While it’s fairly straightforward, there are some tips you can keep in mind when pausing. As you can imagine, the pause can be used in a lot of different lifts, but it’s recommended you stick to compound exercises like the bench press. The benefits you get from isolation exercises will be slim to none.

When it comes to programming, the pause can either be used to add some variation into your workouts, or you can implement it in the last few paused reps or sets of a workout. This will add some difficulty and ensure that your pecs are completely gassed out. If you’re lifting heavy weights and pausing at the bottom portion, it’s always best to have a spotter to help you out of a tough situation.

How to Do Paused Bench Presses

So now that we have all the pieces, how do we go about performing a successful paused bench press? As we’ve seen, there’s a lot of thought that goes into choosing the right pausing method, and that should always come down to your starting fitness level and your overall workout goals. However, we’ll look at a standard paused bench press as an example.

This means using the soft pause over two seconds at the mid-range point of the bench press.

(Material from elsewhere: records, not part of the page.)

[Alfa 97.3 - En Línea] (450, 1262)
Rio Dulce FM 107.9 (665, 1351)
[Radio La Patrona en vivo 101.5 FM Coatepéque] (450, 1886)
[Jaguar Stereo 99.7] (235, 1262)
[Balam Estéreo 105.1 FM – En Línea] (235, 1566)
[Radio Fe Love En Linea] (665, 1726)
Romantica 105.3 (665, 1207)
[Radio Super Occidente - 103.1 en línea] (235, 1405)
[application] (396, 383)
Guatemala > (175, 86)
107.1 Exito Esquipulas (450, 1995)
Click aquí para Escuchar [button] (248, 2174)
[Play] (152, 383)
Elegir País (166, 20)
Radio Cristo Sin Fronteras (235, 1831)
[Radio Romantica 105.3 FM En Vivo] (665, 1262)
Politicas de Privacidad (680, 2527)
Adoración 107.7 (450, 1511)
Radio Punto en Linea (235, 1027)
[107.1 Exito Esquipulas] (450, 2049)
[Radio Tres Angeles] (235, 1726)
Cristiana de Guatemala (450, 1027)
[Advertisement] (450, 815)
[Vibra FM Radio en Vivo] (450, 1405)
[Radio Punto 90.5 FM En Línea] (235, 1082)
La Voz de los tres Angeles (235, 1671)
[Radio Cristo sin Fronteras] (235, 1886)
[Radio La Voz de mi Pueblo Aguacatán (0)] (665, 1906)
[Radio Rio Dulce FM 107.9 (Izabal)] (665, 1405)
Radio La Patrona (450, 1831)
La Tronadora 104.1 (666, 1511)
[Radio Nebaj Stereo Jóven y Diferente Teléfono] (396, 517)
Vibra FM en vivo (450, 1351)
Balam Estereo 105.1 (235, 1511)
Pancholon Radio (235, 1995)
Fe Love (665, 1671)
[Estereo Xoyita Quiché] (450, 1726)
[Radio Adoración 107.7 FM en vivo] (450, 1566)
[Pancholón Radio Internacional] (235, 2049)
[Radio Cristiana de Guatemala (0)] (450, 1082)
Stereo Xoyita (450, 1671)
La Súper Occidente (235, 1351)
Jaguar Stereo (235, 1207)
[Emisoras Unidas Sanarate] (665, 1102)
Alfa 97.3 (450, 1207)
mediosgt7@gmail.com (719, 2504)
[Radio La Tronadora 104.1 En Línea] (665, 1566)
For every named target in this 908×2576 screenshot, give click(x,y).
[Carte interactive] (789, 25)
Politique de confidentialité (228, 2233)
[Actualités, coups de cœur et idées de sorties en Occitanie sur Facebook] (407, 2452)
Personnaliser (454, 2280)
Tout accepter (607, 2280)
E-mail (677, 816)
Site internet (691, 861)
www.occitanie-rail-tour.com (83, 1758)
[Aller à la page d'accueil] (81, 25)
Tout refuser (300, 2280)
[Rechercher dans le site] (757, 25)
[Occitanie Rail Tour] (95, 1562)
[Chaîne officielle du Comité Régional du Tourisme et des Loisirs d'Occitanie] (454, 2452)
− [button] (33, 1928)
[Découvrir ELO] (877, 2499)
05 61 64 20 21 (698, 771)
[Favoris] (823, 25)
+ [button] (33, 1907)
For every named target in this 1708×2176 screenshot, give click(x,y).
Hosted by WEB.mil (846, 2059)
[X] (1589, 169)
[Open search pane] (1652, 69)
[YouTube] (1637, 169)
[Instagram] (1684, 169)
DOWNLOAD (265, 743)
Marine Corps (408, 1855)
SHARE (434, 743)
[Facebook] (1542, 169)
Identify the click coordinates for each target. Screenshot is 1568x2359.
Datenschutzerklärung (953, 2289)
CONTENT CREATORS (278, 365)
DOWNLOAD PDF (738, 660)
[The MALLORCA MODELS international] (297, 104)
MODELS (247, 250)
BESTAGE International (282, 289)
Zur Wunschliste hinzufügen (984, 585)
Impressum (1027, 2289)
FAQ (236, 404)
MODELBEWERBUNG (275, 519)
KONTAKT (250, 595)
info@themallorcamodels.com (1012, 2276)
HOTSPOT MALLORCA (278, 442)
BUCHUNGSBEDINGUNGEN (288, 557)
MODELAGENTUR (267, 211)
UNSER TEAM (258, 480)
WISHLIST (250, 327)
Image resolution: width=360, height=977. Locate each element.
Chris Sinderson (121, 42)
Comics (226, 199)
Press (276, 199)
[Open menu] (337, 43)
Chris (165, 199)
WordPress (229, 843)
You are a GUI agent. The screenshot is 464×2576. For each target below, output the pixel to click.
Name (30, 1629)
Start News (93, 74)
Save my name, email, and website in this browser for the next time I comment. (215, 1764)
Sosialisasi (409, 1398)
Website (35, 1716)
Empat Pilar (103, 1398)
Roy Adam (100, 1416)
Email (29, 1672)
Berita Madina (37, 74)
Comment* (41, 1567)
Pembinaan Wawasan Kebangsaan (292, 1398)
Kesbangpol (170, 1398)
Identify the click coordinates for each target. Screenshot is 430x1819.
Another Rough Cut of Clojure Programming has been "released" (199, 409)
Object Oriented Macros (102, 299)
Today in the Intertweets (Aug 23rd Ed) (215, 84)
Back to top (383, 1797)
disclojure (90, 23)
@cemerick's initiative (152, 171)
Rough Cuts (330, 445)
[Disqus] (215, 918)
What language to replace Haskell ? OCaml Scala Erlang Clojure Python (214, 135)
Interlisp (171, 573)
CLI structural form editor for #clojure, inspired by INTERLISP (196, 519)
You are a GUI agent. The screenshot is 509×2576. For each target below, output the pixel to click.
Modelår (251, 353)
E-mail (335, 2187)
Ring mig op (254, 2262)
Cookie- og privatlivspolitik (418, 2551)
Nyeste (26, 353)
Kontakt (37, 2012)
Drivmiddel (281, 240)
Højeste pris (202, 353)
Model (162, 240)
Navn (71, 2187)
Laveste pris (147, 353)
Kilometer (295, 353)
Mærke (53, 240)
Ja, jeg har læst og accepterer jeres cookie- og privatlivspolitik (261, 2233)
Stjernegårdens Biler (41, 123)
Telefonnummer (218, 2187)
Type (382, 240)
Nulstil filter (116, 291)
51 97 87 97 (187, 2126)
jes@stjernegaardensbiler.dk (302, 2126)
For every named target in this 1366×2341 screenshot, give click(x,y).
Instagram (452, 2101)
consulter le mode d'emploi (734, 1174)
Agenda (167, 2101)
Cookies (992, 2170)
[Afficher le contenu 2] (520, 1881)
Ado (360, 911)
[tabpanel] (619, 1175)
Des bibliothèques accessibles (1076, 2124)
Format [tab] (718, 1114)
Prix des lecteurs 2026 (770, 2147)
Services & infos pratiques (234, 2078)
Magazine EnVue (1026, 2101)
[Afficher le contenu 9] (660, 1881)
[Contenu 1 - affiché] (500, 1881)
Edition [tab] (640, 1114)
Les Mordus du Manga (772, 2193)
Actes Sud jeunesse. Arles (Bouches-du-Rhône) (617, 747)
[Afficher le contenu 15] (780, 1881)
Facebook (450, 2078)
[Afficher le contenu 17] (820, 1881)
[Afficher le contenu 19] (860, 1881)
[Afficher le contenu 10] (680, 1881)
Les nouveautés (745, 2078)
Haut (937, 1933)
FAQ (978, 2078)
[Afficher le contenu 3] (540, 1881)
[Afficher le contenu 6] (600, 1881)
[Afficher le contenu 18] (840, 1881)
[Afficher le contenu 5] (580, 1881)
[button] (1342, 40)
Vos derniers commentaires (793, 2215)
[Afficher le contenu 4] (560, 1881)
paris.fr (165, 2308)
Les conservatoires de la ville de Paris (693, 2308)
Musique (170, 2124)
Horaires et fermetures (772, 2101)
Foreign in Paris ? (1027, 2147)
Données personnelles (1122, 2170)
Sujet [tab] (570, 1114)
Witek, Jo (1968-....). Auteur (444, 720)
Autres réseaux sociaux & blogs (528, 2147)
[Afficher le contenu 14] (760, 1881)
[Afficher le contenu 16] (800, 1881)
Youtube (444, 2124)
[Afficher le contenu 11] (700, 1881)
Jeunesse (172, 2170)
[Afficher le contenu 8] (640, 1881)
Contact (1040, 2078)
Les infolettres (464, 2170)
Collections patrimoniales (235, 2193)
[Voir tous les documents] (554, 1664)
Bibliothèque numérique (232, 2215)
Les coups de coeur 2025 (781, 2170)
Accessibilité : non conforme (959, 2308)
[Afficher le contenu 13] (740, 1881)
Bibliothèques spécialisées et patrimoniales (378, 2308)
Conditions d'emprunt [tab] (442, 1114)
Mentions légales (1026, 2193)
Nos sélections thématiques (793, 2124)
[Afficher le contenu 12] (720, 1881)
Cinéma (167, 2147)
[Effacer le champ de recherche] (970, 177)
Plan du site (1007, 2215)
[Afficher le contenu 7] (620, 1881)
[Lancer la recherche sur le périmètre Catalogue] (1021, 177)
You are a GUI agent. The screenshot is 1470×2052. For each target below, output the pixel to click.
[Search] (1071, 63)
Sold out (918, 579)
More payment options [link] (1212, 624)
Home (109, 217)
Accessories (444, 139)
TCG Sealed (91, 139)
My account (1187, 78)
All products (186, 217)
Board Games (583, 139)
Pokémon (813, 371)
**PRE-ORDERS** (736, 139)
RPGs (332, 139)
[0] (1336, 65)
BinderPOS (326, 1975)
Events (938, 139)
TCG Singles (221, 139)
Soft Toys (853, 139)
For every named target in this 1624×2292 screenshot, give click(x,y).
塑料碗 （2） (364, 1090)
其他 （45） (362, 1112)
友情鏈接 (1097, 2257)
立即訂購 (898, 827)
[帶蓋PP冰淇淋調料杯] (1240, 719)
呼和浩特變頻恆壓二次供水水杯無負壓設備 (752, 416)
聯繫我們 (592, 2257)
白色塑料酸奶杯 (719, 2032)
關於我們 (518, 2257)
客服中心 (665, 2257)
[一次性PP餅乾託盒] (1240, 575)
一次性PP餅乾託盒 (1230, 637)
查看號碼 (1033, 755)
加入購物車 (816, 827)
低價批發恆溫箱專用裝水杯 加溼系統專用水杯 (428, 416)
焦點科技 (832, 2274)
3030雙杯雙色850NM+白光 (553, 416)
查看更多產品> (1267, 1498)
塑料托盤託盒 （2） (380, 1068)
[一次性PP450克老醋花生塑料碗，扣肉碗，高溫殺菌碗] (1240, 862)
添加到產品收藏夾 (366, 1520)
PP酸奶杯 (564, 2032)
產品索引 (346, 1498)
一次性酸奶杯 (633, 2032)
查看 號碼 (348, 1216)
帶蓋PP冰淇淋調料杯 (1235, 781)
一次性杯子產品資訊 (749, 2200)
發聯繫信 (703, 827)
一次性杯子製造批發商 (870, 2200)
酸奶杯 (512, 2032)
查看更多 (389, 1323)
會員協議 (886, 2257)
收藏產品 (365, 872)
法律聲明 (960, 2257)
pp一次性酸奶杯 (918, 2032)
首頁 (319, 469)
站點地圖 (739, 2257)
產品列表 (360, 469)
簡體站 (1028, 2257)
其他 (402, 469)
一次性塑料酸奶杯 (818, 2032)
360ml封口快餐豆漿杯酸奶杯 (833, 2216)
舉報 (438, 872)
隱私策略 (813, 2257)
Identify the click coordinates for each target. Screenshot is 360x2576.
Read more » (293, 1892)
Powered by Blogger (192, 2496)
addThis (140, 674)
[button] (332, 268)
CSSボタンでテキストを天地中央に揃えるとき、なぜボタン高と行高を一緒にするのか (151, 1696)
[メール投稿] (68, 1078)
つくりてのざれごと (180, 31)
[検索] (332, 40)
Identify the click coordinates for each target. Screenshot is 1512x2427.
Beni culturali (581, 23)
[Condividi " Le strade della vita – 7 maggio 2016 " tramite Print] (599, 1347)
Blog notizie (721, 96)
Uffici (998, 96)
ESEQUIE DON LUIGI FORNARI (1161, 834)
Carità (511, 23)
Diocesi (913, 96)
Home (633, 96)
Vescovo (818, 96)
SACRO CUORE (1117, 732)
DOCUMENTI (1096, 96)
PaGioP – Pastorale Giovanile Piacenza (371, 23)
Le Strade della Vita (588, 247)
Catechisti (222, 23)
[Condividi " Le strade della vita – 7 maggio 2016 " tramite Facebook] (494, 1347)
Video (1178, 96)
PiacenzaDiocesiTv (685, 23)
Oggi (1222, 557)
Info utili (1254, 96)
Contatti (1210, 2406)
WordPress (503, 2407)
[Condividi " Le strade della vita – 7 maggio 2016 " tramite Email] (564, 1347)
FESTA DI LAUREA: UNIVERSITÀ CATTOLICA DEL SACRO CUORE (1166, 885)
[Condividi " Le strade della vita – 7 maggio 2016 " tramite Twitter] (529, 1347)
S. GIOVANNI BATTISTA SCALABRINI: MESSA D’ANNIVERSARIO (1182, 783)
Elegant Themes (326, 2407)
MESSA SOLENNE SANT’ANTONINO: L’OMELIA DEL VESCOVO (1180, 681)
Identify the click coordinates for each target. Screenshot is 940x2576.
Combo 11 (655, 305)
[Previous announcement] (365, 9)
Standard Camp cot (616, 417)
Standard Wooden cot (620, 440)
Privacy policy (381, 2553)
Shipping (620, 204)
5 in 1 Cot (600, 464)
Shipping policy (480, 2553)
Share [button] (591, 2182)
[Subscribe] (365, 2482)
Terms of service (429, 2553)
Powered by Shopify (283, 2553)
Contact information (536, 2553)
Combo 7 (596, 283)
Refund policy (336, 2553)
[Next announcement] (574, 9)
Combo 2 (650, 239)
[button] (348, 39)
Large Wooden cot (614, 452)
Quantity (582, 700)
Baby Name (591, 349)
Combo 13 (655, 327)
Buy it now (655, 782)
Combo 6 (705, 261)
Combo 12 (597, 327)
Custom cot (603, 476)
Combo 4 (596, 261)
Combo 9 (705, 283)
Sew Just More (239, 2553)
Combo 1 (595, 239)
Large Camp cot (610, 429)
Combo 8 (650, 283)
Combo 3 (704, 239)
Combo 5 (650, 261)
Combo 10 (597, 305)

As always, remember to warm up with some stretches or workouts to get your blood pumping. If you’re doing this for the first time, it’s best to start with an empty bar (or just light weights) so that you can get your technique down before moving up.

 

 

  1. Set the barbell at a height that’s easy to unrack, but not too low. It should be at about eye level when lying flat on your back on the bench. Plant your feet flat on the floor, but also bring them back to your butt as far as they can go.
  2. Bring your shoulder blades back—think of holding a pencil in between them. Slightly arch your lower back, which will help you ensure a neutral spine. This is also a powerlifting move, which is helpful when utilizing another powerlifting technique (the pause).
  3. Your grip width will largely depend on the length of your arms and your goals, but aim for something slightly wider than shoulder-width apart. It’s more important to grab the bar tightly as if you’re trying to bend it away from you. Wrap your thumb around the bar.
  4. Bracing your core and glutes, unrack the back. Simply drive your back into the bench until the bar pops out of the supports. Breathing in beforehand, slowly start to lower the bar down. Continue thinking of bending the bar in a U-shape, since this will help you better position your elbows.
  5. Continue down while also driving your chest up to meet the bar, creating an arch in your spine. Allow the bar to rest on your chest for a couple of seconds while maintaining full-body tension.
  6. To initiate the upward movement, engage your glutes and drive your feet into the ground. As you go through the mid-range portion, breathe out hard. Continue driving upward until the bar is locked out above you. It should travel in a slight “J” shape until you reach the starting position.

Conclusion

The bench press is a big lift, but a little twist with the pause is enough to completely change the requirements and the perks of the lift.Introducing more difficulty into your workouts doesn’t have to come down to increasing the weights or the rep ranges—it can simply come down to taking some time in the middle of your lift to allow your muscles to work harder.

The harder you make your muscles work, you’ll be garnering more strength, muscle mass, and smashing through plateaus. But pausing in the middle of a bench press is only part of the recipe for success.

The bench press is a big lift and making it even more difficult will mean you need to take enough time to rest and recover. Work hard in the gym, get enough sleep, and you’ll soon be reaping all the benefits.